§ DATA SUPPLIED
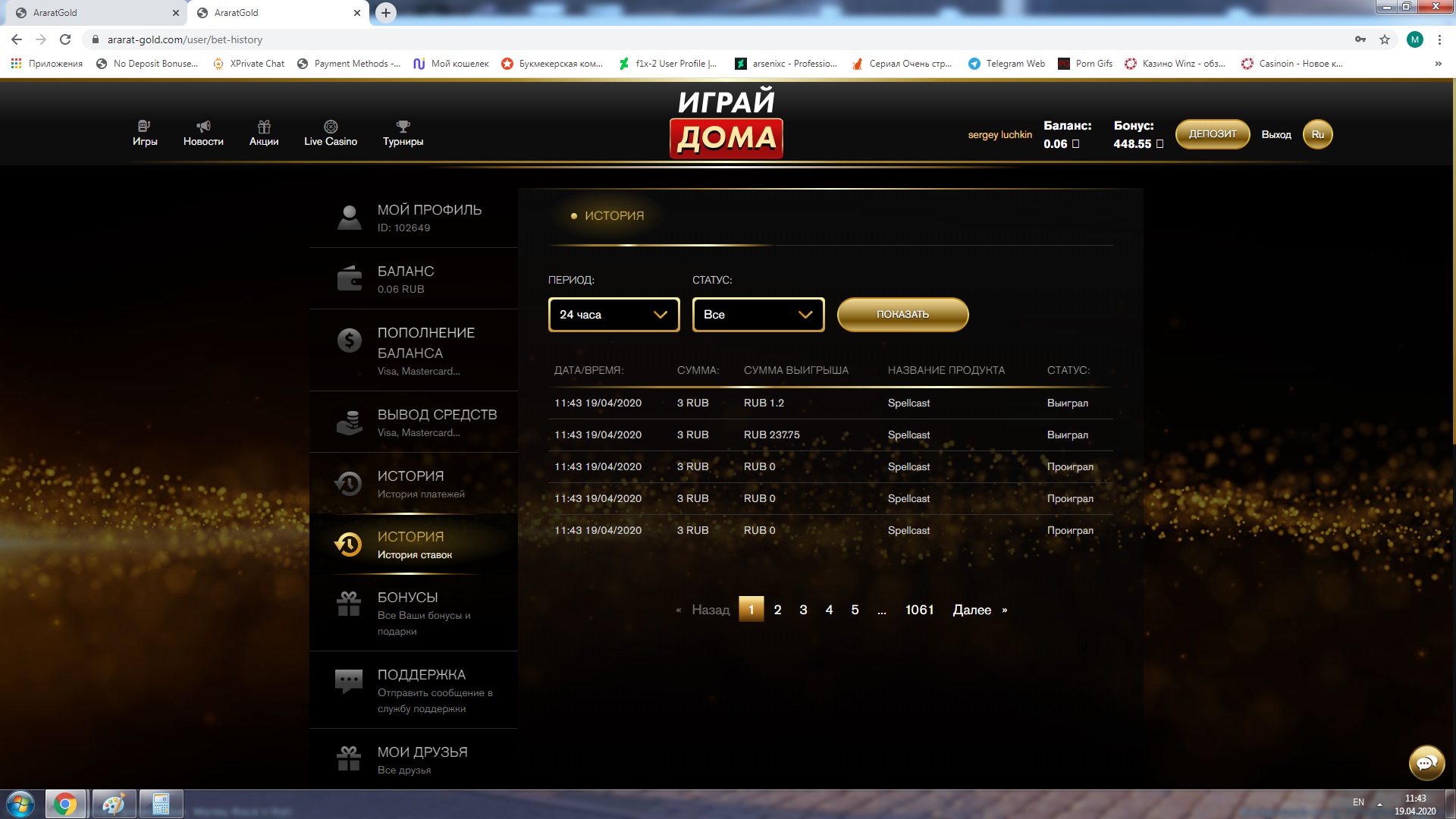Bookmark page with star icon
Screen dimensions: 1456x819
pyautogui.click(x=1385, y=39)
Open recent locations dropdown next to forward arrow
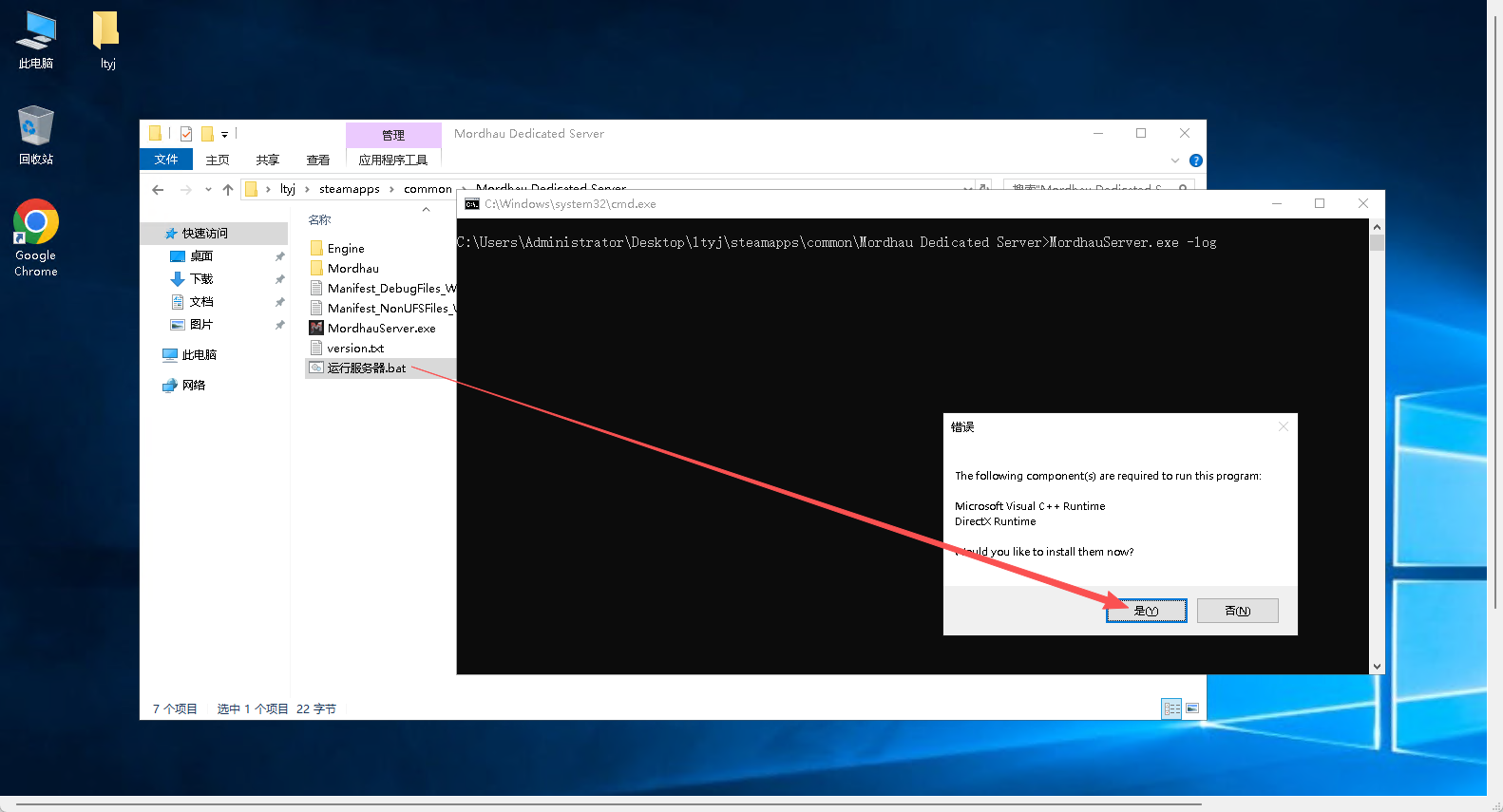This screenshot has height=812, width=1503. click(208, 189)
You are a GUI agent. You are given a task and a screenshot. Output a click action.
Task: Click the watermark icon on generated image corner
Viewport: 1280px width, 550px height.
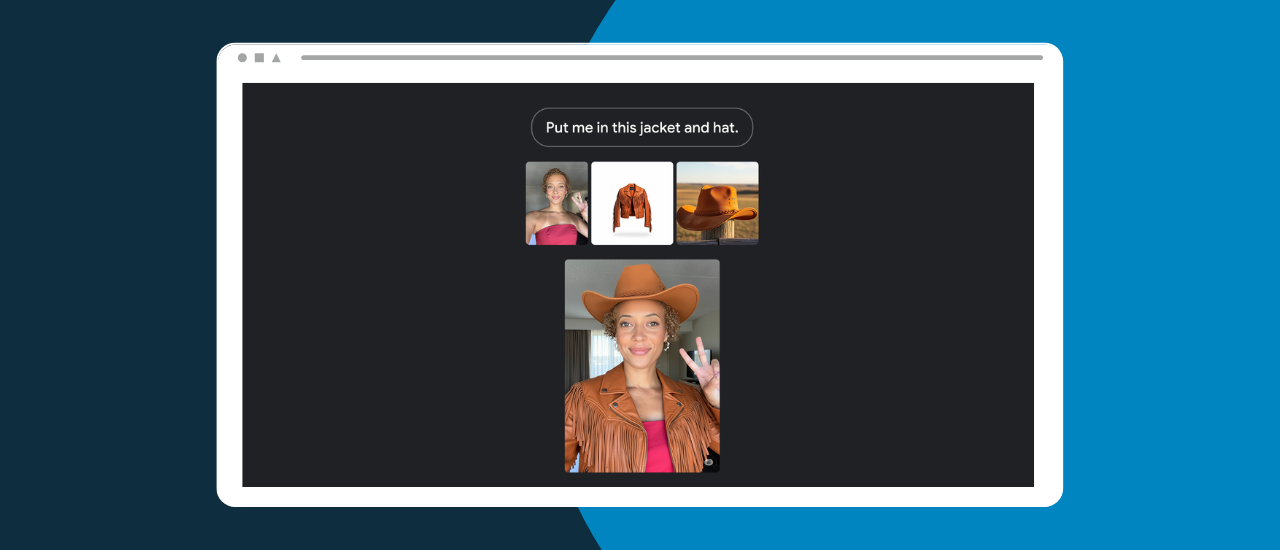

§ PROBLEM DETAILS
The answer should consist solely of the lines from the one containing "You are a GUI" through the last line of the material, copied exactly, with pictures left out.

§ TASK ANSWER
You are a GUI agent. You are given a task and a screenshot. Output a click action.
Task: Click the watermark icon on generated image corner
Viewport: 1280px width, 550px height.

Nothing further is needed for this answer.